▸ Podany tekst:
Wulgaryzmy (nie)normalne
Poza tym w ostatnich latach w Polsce utarło się przekonanie, że bycie zabawnym to jest to samo co używanie wulgaryzmów. Wyrazów nazywanych dawniej „brzydkimi” używają nie tylko robotnicy na budowie, ale też młode i starsze kobiety, poważani szefowie firm wobec współpracowników, rodzice przy dzieciach. To istna plaga!
Może się zdarzyć, że będziemy używać wulgarnego języka, zarówno w internecie, jak i poza nim, i nadal myśleć, że jesteśmy dobrymi chrześcijanami. Przecież nikogo fizycznie nie krzywdzimy! Jednak słowa są potężne i mogą ranić innych ludzi i nas samych dotkliwiej niż kij czy kamień.
Jeśli nasza mowa jest dla nas źródłem problemów, powinniśmy przyjrzeć się własnemu sercu i zobaczyć, jak Bóg może wejść do niego i je przemienić.
Co mówili święci o wulgaryzmach?
- święty Paweł Apostoł
W swoich listach wielokrotnie zachęcał do unikania nieczystej mowy:
„Niech żadne nieprzyzwoite słowo nie wychodzi z ust waszych, lecz tylko dobre, które może zbudować, gdy zajdzie potrzeba, by wyświadczało dobro słuchającym” (Ef 4,29).
„Rozpusta i wszelka nieczystość albo chciwość niech nawet nie będą wymieniane wśród was, jak przystoi świętym, także nieprzyzwoitość i pustosłowie, i błazeńska mowa, bo one nie przystoją, natomiast bardziej dziękczynienie” (Ef 5,3-4).

▸ Materiał:
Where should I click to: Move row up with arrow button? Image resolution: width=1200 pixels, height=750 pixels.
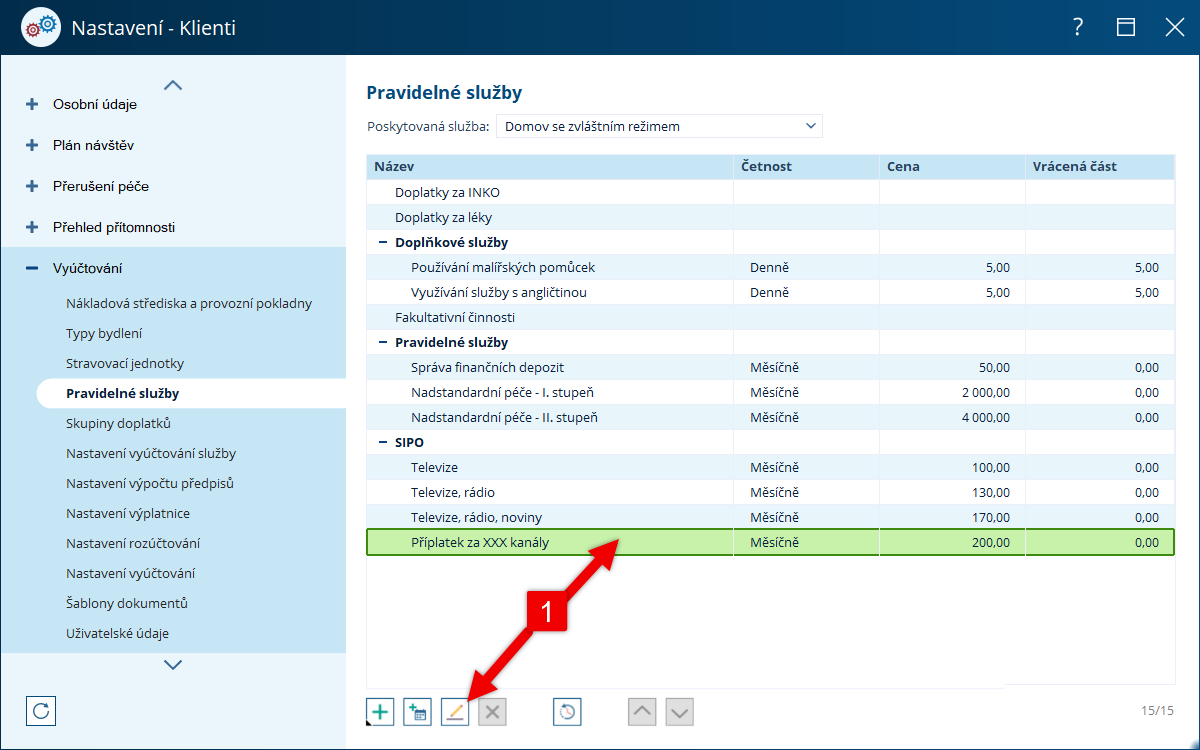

==

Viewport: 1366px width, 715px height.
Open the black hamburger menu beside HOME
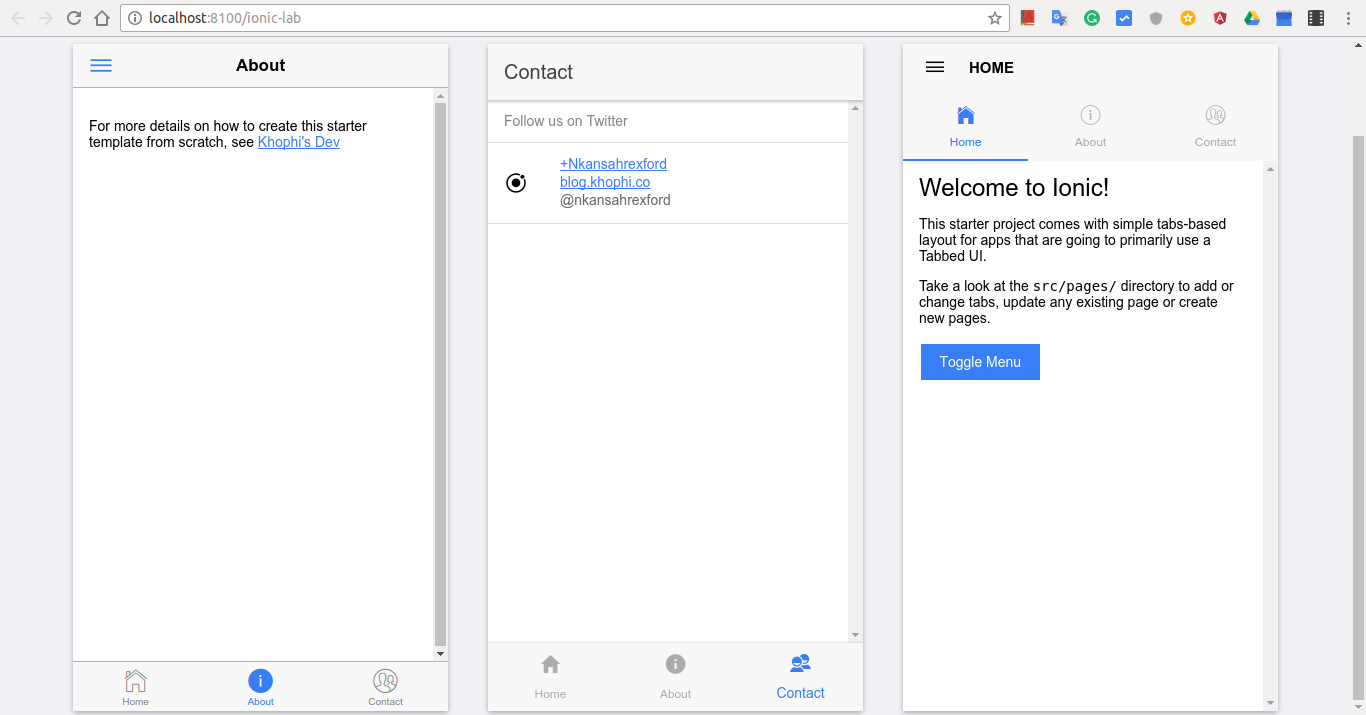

▸ Cel zadania:
Powtórz słowo w słowo fragment tekstu o wulgaryzmach, od słów „Wulgaryzmy (nie)normalne” aż do słów „kij czy kamień.” włącznie.

▸ Wynik ćwiczenia:
Wulgaryzmy (nie)normalne
Poza tym w ostatnich latach w Polsce utarło się przekonanie, że bycie zabawnym to jest to samo co używanie wulgaryzmów. Wyrazów nazywanych dawniej „brzydkimi” używają nie tylko robotnicy na budowie, ale też młode i starsze kobiety, poważani szefowie firm wobec współpracowników, rodzice przy dzieciach. To istna plaga!
Może się zdarzyć, że będziemy używać wulgarnego języka, zarówno w internecie, jak i poza nim, i nadal myśleć, że jesteśmy dobrymi chrześcijanami. Przecież nikogo fizycznie nie krzywdzimy! Jednak słowa są potężne i mogą ranić innych ludzi i nas samych dotkliwiej niż kij czy kamień.